However, in order for the application module to function, the application module should access a series of other modules. The application module 616 is coupled to the cost estimator module 620, the drawing production module 622, and the correlation module 602 through a third communication channel 642, a fourth communication channel 636, and a fifth communication module 638, respectively. The correlation module 602 provides the pictures and correlations for a user to select. Based on the information selected from the correlation module 602, the cost estimator module 620 can calculate an estimated cost of a job incorporating custom, decorative stonework, and the drawing production module 622 provides drawings of all of the selected features incorporated into a single drawing or into a plurality of drawings.

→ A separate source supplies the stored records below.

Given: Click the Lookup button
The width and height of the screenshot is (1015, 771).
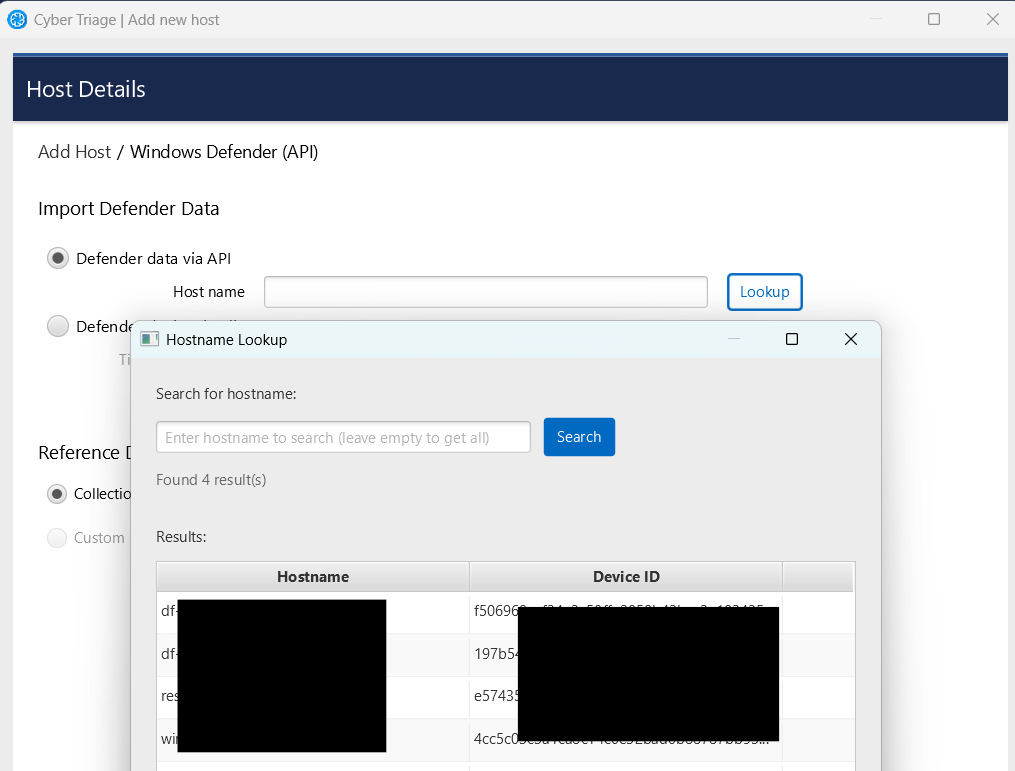Looking at the screenshot, I should pos(764,291).
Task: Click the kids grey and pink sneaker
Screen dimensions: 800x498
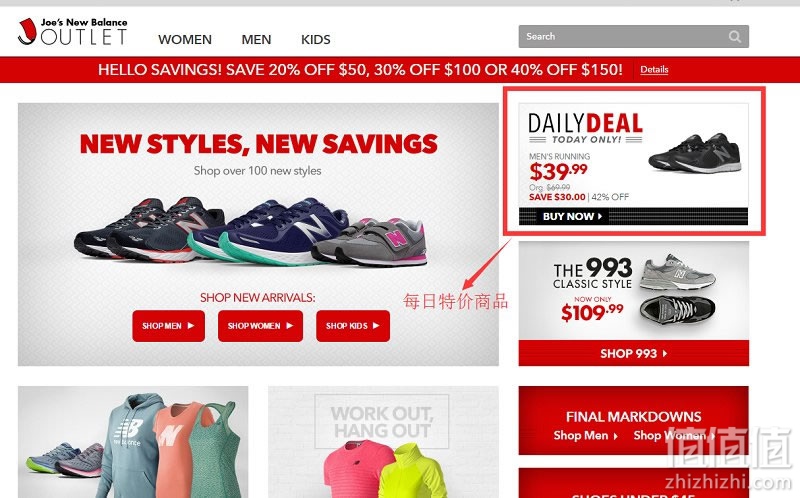Action: pos(369,242)
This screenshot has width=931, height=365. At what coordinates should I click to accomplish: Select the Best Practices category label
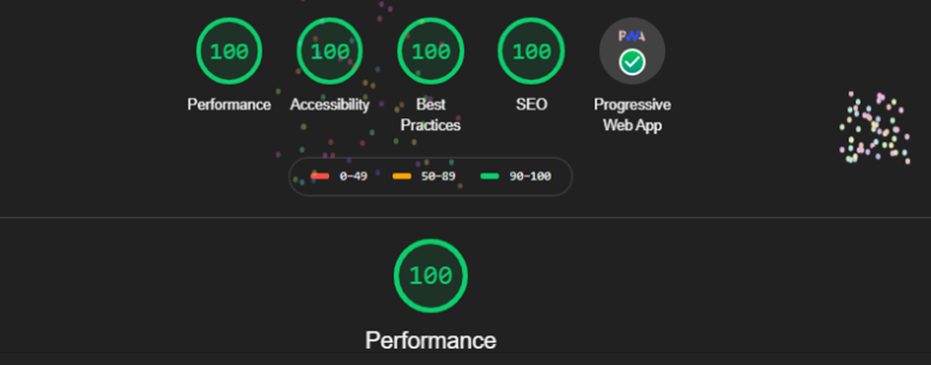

In order for the correlation module 602 to provide the information necessary for the application to function, though, the correlation module 602 utilizes a plurality of other modules. The correlation module 602 is coupled to the architectural pictures module 604, the units module 606, the parts module 608, the profiles module 610, the CAD drawings module 612, and the costs module 614 through a sixth communication channel 624, a seventh communication channel 626, an eighth communication channel 628, a ninth communication channel 630, a tenth communication channel 632, and an eleventh communication channel 634, respectively. The correlation module 602 determines relationships between certain architectural features illustrated in the architectural pictures to units, part, costs, and so forth. Then, the correlation module 602 can relay the information to the application module 616 that stores the selections and tracks the costs automatically.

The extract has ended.